Marguerites

Définition du DRA (Dictionnaire Royal Académique) :

Marguerites : nom féminin qui, au pluriel, peut désigner soit la fleur à pistil jaune et à pétales blancs, soit les cheveux blancs qui apparaissent à la vieillesse. Chez une dame, ces derniers pouvant, selon les cas, être considérés aussi bien comme les meilleurs alliés de l’aimanide que comme leurs pires ennemis. Pour cette dernière notion, voir sa notice dans le DRA.

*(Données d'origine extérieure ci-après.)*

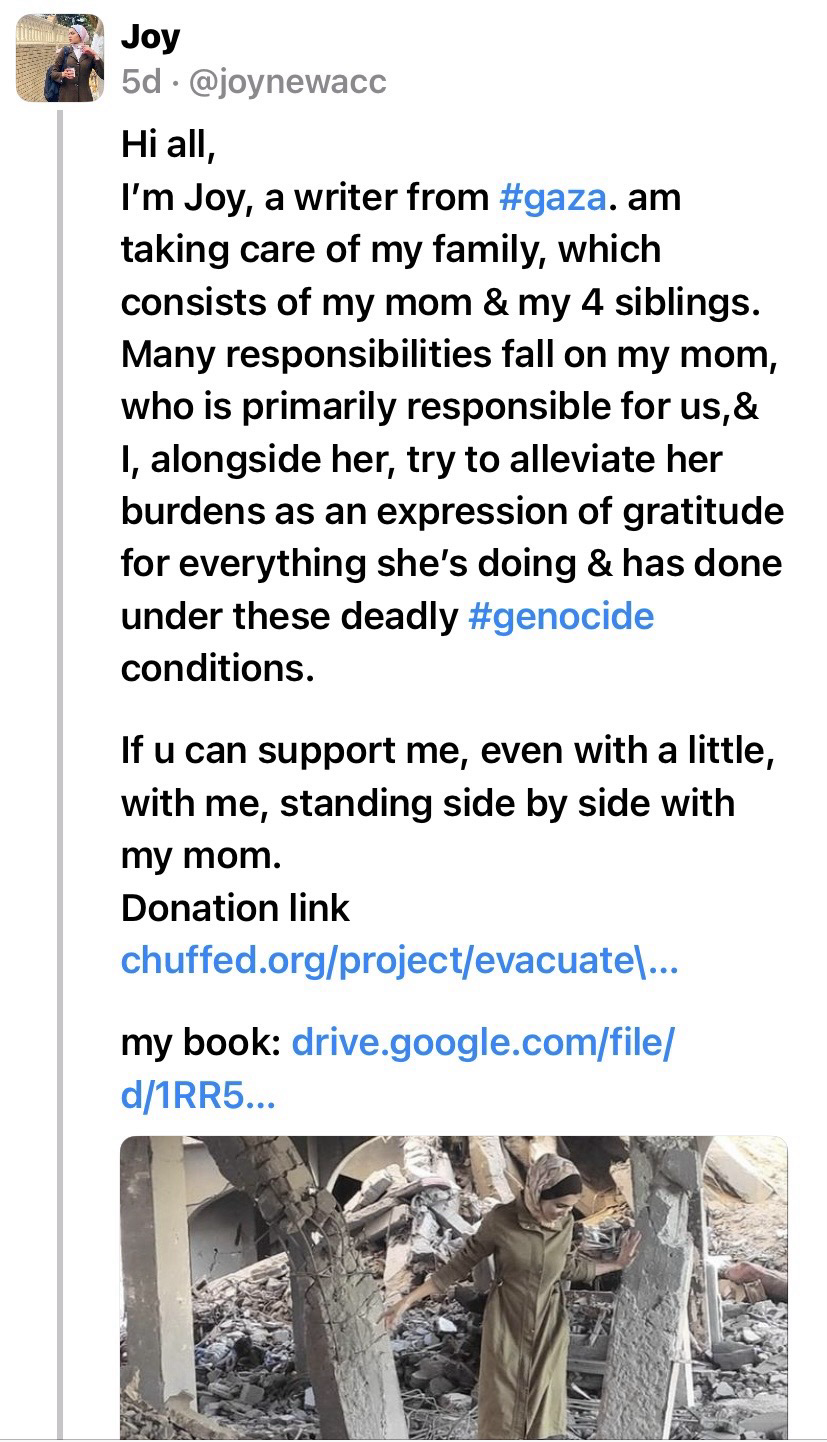
Task: Open the #genocide hashtag
Action: pyautogui.click(x=560, y=616)
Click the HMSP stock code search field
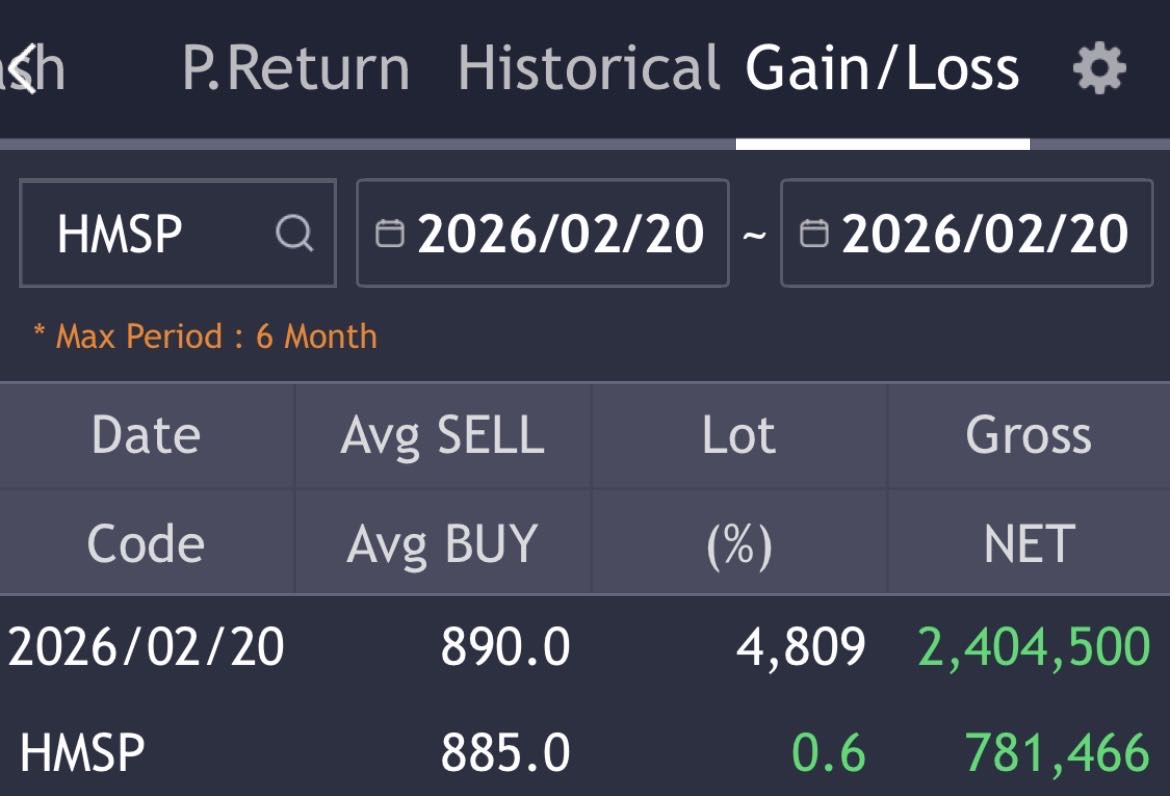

Extrait d’un article de Diane de Monjouy (voir les autres articles de cette dame ayant travaillé pour La Gazette du Royaume) :

Il n’existe pas d’âge pour les premières marguerites. Chez certaines, elles pousseront après la cinquantième année tandis que, chez d’autres, elles apparaissent dès les vingt ans. Elles sont souvent synonyme de désespoir chez les dames, qui n’y voient là que le signe d’une hideuse décrépitude, d’un honteux asséchement, d’une beauté qui s’évanouit prématurément. Et bien des femmes sont tentées d’y suppléer par quelque coquet bonnet de soie ou bien en appliquant à leur chevelure de ces teintures onéreuses et risquant de causer plus de mal que de bien (voir notre article paru il y a deux septaines recensant les mixtures qui sont absolument à éviter. Mesdames, encore une fois, ne prenez aucun risque, votre chevelure est comme une amie d’enfance et l’une de vos meilleures alliées pour vous attacher votre gent ami le plus longtemps possible). Je pense que ces dames ont tort. Tout l’art est de mettre en valeur les champs de marguerites qui vous viennent et non de les ôter comme s’il s’agissait de mauvaises herbes. Voyez votre chevelure comme un jardin printanier qu’il va vous falloir organiser de manière à ce que ces marguerites y semblent parfaitement à leur place. Une mèche coquette, une barrette, un serre-chef, des maillettes, nous ne manquons pas d’artifices pour rendre joliets et naturels des cheveux supposés (à tort) hideux et malvenus. Il n’est que de voir dame Helena pour s’en rendre compte. Je lui ai demandé dernièrement si ses cheveux ne l’encombraient pas, elle s’est contentée lors de lever les yeux au ciel et de me répondre ceci:

« Mais Diane, vous savez bien que l’aimanide suppose une tranquille acceptation du temps qui passe. Si je commençais à m’inquiéter de son passage, si je m’efforçais à combattre son étreinte, soyez sûre que je tomberais dans l’artifice et que je deviendrais comme l’un de ces dames lourdement fardées (tenez, comme madame T*** que je vois passer) qui semblent des réclames vivantes des derniers produits de nos pommadiers. Je n’ai pas l’orgueil de croire qu’à mon âge j’irradie encore d’aimanide. Mais je les aime fort, mes marguerites, et j’ai la faiblesse de croire qu’en les aimant, elles me le rendent et permettent à cette aimanide de subsister encore. »

Certes, on arguera sans doute que dame Helena est bien aise de parler ainsi, la Kirklandaise ayant été bien favorisée au début de son existence par dame Nature. Mais nous pourrions multiplier les exemples de dames dont nous nous sommes habituées à voir les marguerites et pour lesquelles il ne nous viendrait pas à l’idée de dire qu’elles ressemblent à des croquantes édentées avec déjà un pied dans la tombe. Au contraire, ces dames continuent à leur passage de faire tourner vers elles de mâles regards, y compris des regards de jeunes apprentis chevaliers. Il existe d’ailleurs une expression à la mode chez les jeunes gens qui montre bien que les débuts de la fanaison ne signifient en rien décrépitude : ce type de dame à marguerites est appelée « mère que j’aimerais adoucer. » On peut bien imaginer tout ce que l’on veut derrière ce verbe mais il montre bien que le passage du temps n’est rien tant que subsiste le sentiment d’une parfaite plénitude, d’une parfaite conscience tranquille de sa beauté.

La septaine prochaine, nous parlerons des moyens pour rassurer une jouvencelle quand arrivent ses premières fleurs.